Vitamin-A actions in the developing retina and forebrain
Ursula Dräger
A sufficient supply of vitamin A (= retinol) in the food is required for two functions: (1) the retinol derivative retinaldehyde forms the light-sensitive receptor in the retina necessary for vision, and (2) the derivative retinoic acid regulates gene transcription. Retinoic acid influences the expression of a large number of proteins throughout the body, including many involved in development, function and plasticity. Both too much and too little vitamin A can be harmful at any stage of life, but early embryonic development is by far the most vulnerable time, when both vitamin-A perturbations can cause lasting malformations. Nutritional vitamin-A deficiency is frequent worldwide; its best-known symptoms are disturbances of the eye: mild vitamin-A deficiency during embryonic development can cause ocular deformities, and in the functional eye impaired night vision is an early symptom. A more pervasive consequence of vitamin-A deficiency is an increase in the susceptibility to infectious diseases, because the function of the immune system is vitamin-A dependent. Moreover, also under normal nutritional conditions will activation of a immune response lead to a severe reduction in the circulating retinol levels that are available to the brain, but this reduction is temporary, limited to the duration of the infection or injury.
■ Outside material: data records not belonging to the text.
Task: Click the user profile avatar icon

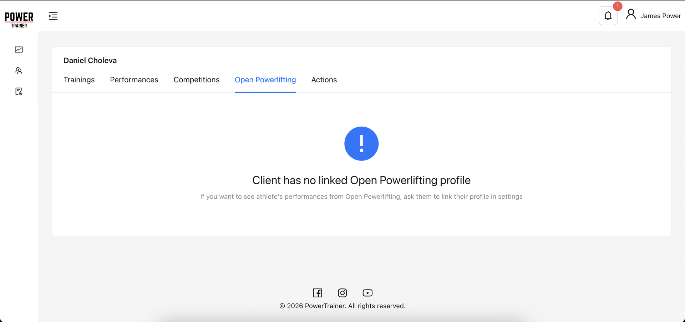Action: (x=631, y=15)
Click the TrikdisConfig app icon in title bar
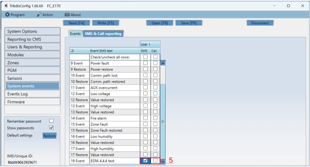Image resolution: width=310 pixels, height=167 pixels. 6,6
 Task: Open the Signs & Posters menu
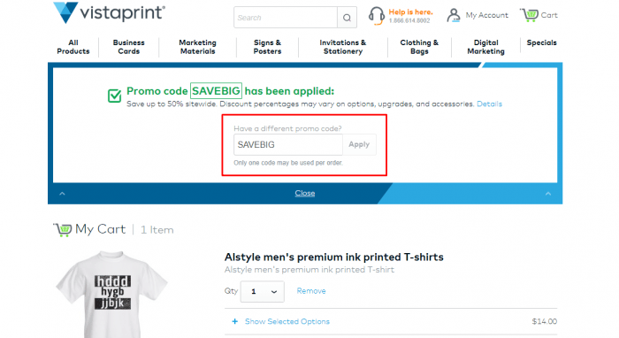click(267, 47)
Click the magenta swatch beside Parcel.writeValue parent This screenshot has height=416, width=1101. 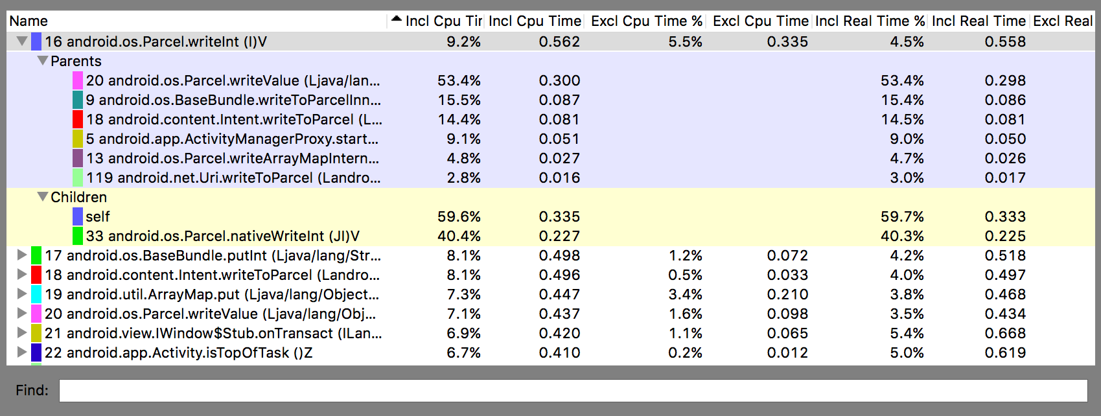[78, 80]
Practically all recognized vitamin-A related malformations are initiated during very early embryonic development and they are often lethal. We are studying later stages of retina and forebrain development in mice, in order to identify which steps in neuronal maturation normally involve retinoic acid and which could be vulnerable to temporary vitamin-A imbalances. We find distinct retinoic-acid dependent processes during later development, and disturbances in vitamin-A levels at that stage tend not to be lethal, but they can cause lasting functional abnormalities in the mice. During later development of the retina, we observe that the region for higher-acuity vision is transiently delineated by several retinoic-acid synthesizing and degrading enzymes. This raises the possibility that the maturation of retinal specializations generally depends on local borders between retinoic-acid rich and retinoic-acid free regions. In the cerebral cortex we observe that retinoic acid influences the maturation of subpopulations of inhibitory interneurons. These are the same interneuron classes that have been identified as substrate for functional plasticity and that are known to be impaired in several poorly understood human brain diseases. The high genetic complexity of the retinoid system and its dependence on a regulated nutritional vitamin-A supply make it possible that disturbances in retinoic-acid regulated gene expression might play a role in some complex human diseases, in which both genetic and environmental etiologies are implicated.
Recent publications:
Luo, T., Wagner, E., Grün, F., and Dräger, U.C. (2004). Retinoic acid signaling in the brain marks formation of optic projections, maturation of the dorsal telencephalon, and function of limbic sites. J. Comp. Neurol. 470, 297-316
Sakai, Y., Luo, T., McCaffery, P., Hamada, H., and Dräger, U.C. (2004). CYP26A1 and CYP26C1 cooperate in degrading retinoic acid within the equatorial retina during later eye development. Dev.Biol., 276: 143-157.
Luo, T., Wagner, E., Crandall, J.E., and Dräger, U.C. (2004). A retinoic-acid critical period in the early postnatal mouse brain. Biol.Psychiatry 56: 971-980.